Single by Leon Everette

from the album Hurricane
- B-side: "Make Me Stop Loving Her"
- Released: July 13, 1981
- Genre: Urban cowboy, country rock
- Length: 3:22
- Label: RCA
- Songwriter(s): Thom Schuyler Keith Stegall Stewart Harris
- Producer(s): Ronnie Dean Leon Everette

Leon Everette singles chronology
| "If I Keep on Going Crazy" (1981) | "Hurricane" (1981) | "Midnight Rodeo" (1981) |

= Hurricane (Leon Everette song) =

1981 single by Leon Everette

"Hurricane" is a song co-written by Thom Schuyler, Keith Stegall, and Stewart Harris. Levon Helm recorded it for his 1980 album American Son. It was later recorded by American country music singer Leon Everette. It was released in July 1981 as the lead single and title track from Everette's album Hurricane. It is Everette's highest-charting single, peaking at No. 4 on the Billboard Hot Country Singles chart in September 1981. Band of Heathens, an American rock band, also charted a rendition of the song in 2011, which has since been certified gold. In 2024, American country trio The Castellows featured a cover of the song on their debut EP A Little Goes a Long Way.

==Content==
The song is about an old man who lives in the famed New Orleans French Quarter.
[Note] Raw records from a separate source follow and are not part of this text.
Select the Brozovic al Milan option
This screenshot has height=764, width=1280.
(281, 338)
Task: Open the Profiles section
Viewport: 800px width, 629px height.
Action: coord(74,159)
The man is unfazed when told that a hurricane was about to hit the city; even when "a man from Chicago" claims that the levees need to be raised, he claims that the levees will hold and the man will be "on his way to Illinois".

==Critical reception==
Jerry Sharpe of The Pittsburgh Press wrote that the song "defeats the standard old formulas for successful country music lyrics — no love story, no sex, no booze, no tragedy." An uncredited review in Billboard said that "Everette's distinctive vocals are the perfect vehicle for this tale of man's struggle against the elements." Dave Marsh was less favorable in The New Rolling Stone Record Guide, calling Everette a "poor man's Johnny Lee" and said the song was "almost an interesting ballad".

==Charts==

===Weekly charts===

| Chart (1981) | Peak position |
|---|---|
| US Hot Country Songs (Billboard) | 4 |
| Canadian RPM Country Tracks | 3 |

===Year-end charts===

| Chart (1981) | Position |
|---|---|
| US Hot Country Songs (Billboard) | 47 |

==Band of Heathens version==

American rock band Band of Heathens released a cover of "Hurricane" in 2011 on their album Top Hat Crown & the Clapmaster's Son, reviving interest in the track. It has since charted, reaching number 18 on Hot Rock Songs in 2018. It was certified gold by the Recording Industry Association of America in 2024.

Band of Heathens' version of the song is in A Dorian, following a chord pattern of Am-C-D-Am.